Action item »
Of all the lines below, output only those starting at the one with "Image resolution: width=2146" and ending at the one with "Click the rocket icon in left sidebar", both ends included, exactly as written.

Material provided »
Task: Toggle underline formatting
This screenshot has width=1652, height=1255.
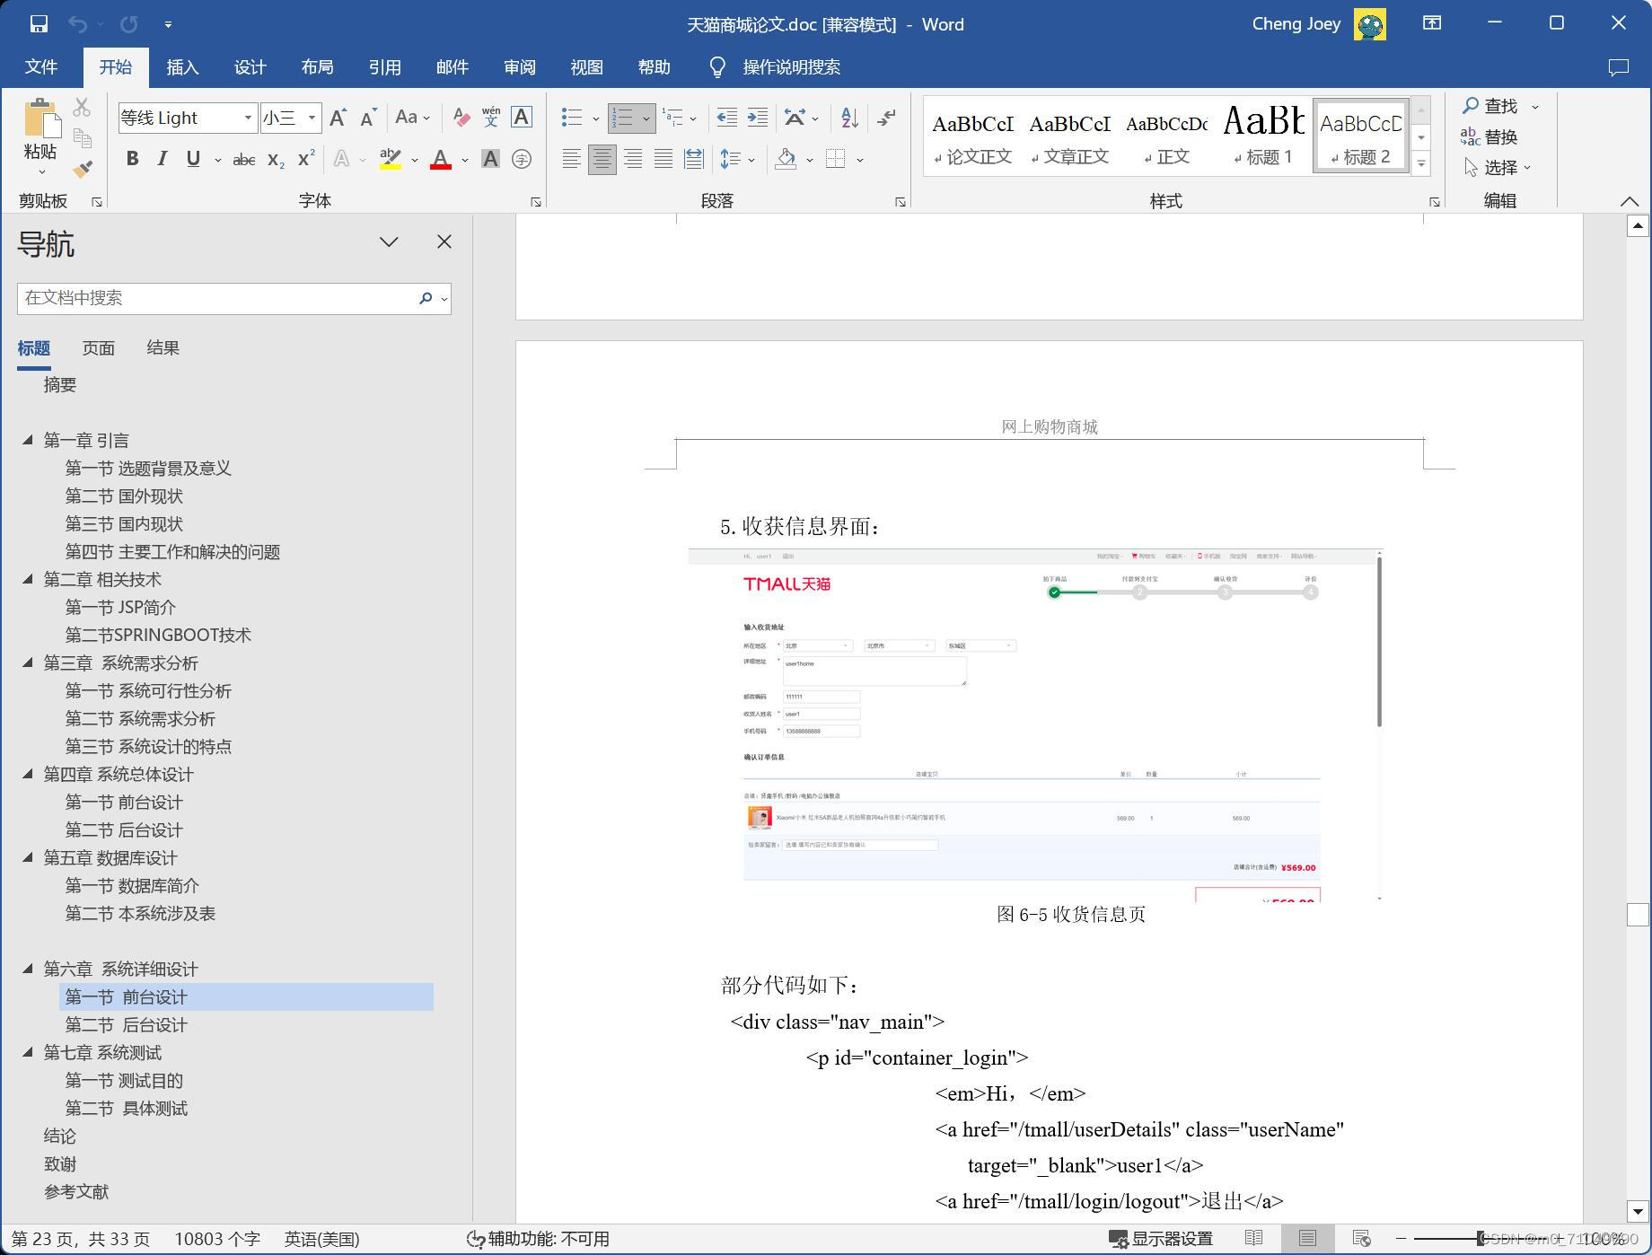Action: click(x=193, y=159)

---

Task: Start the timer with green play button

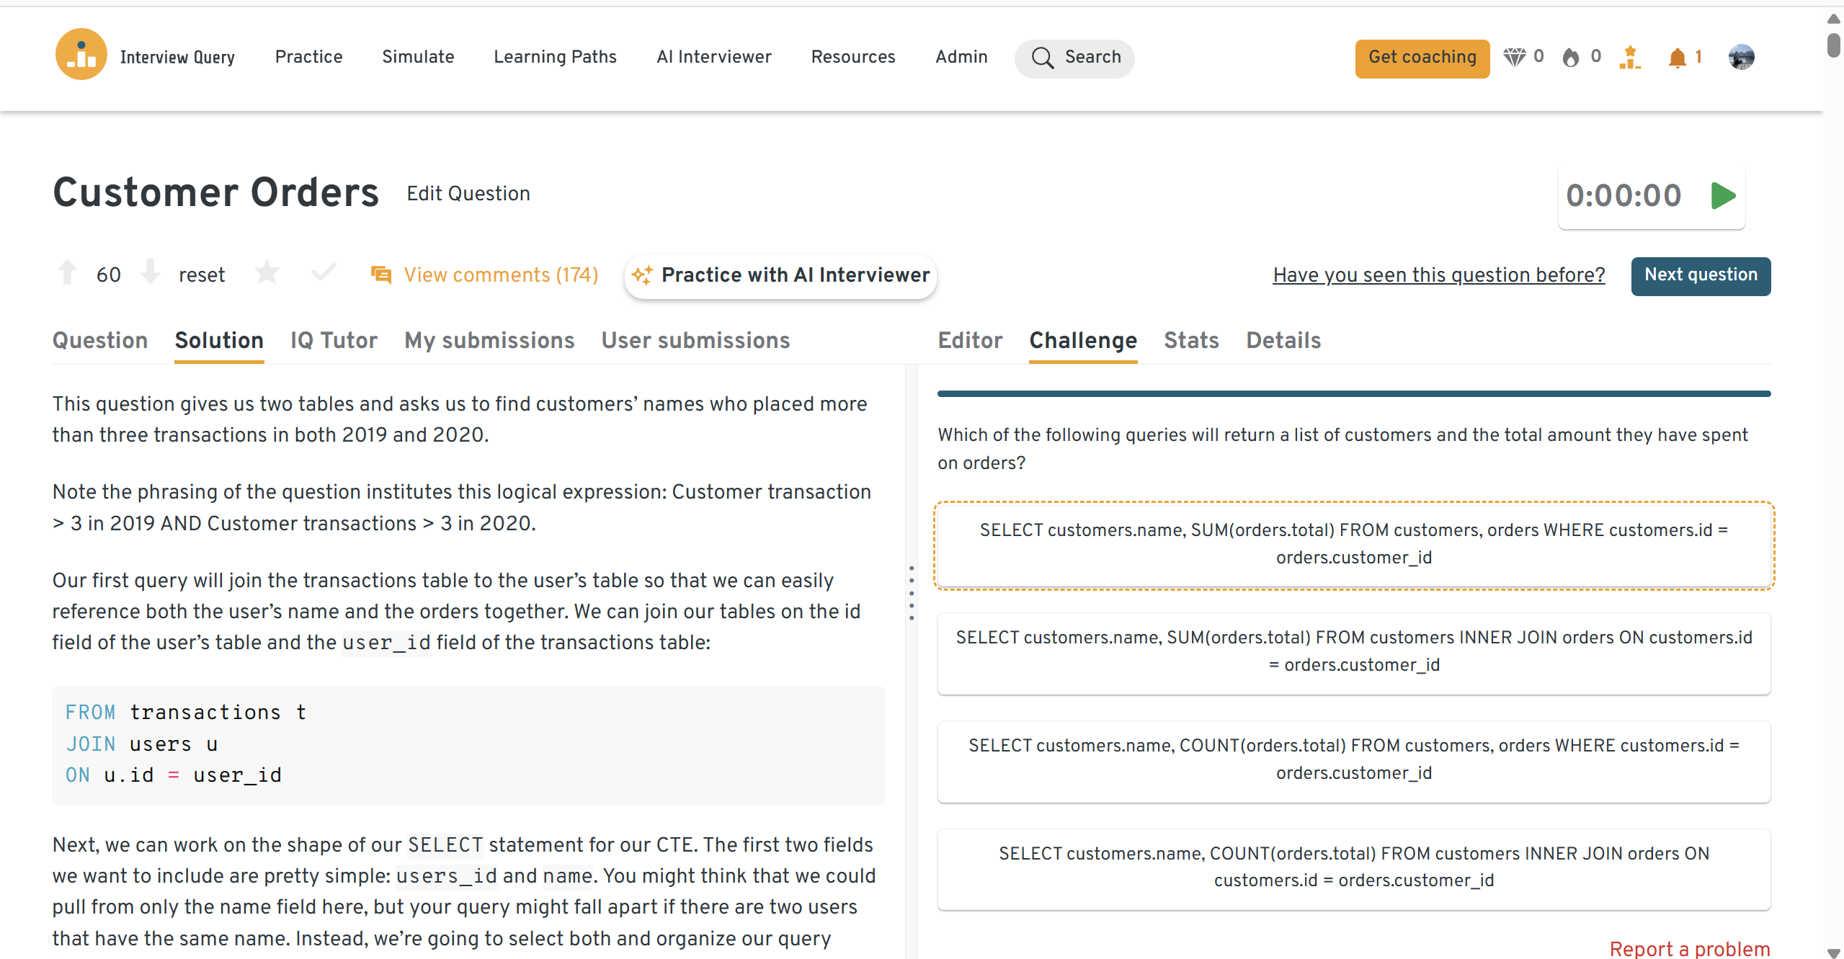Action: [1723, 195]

==

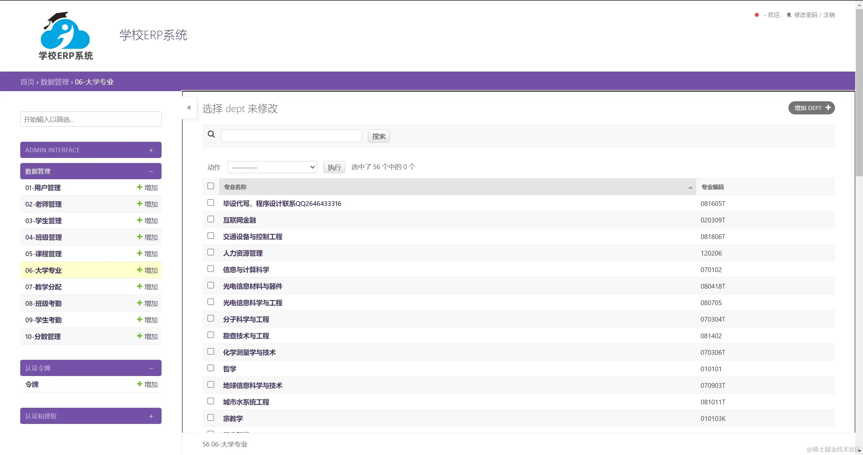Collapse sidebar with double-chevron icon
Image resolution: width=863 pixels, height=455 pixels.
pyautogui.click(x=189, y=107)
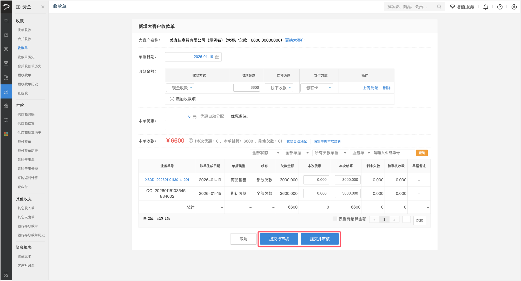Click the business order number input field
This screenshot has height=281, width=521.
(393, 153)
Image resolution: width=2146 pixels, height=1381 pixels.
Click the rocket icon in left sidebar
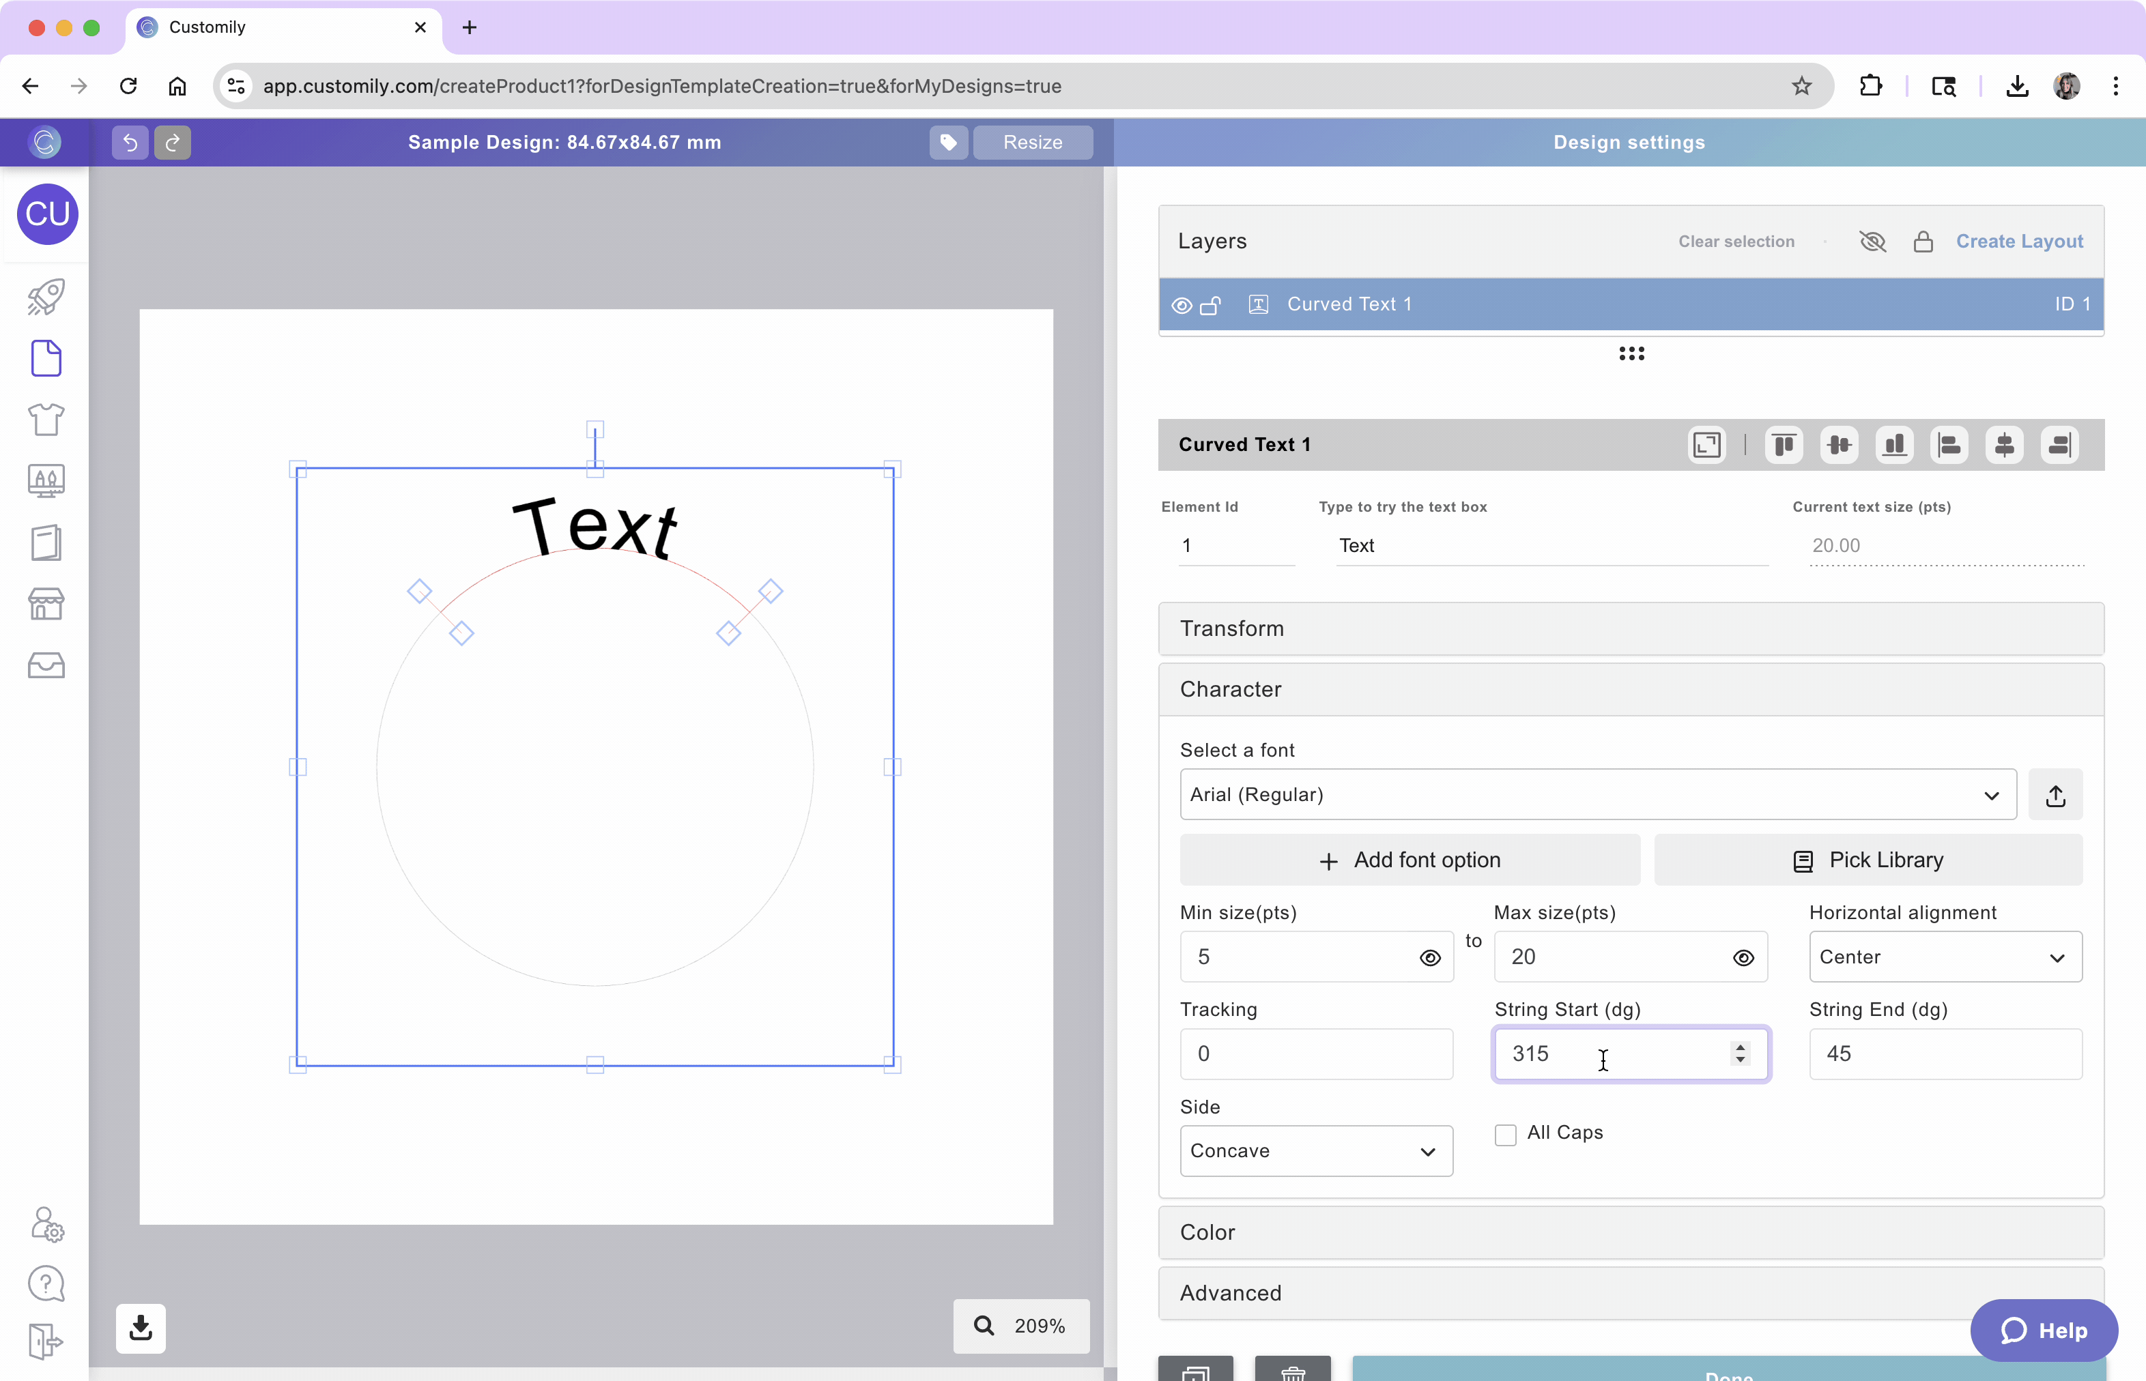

Exercise solution »
Image resolution: width=2146 pixels, height=1381 pixels.
Click the rocket icon in left sidebar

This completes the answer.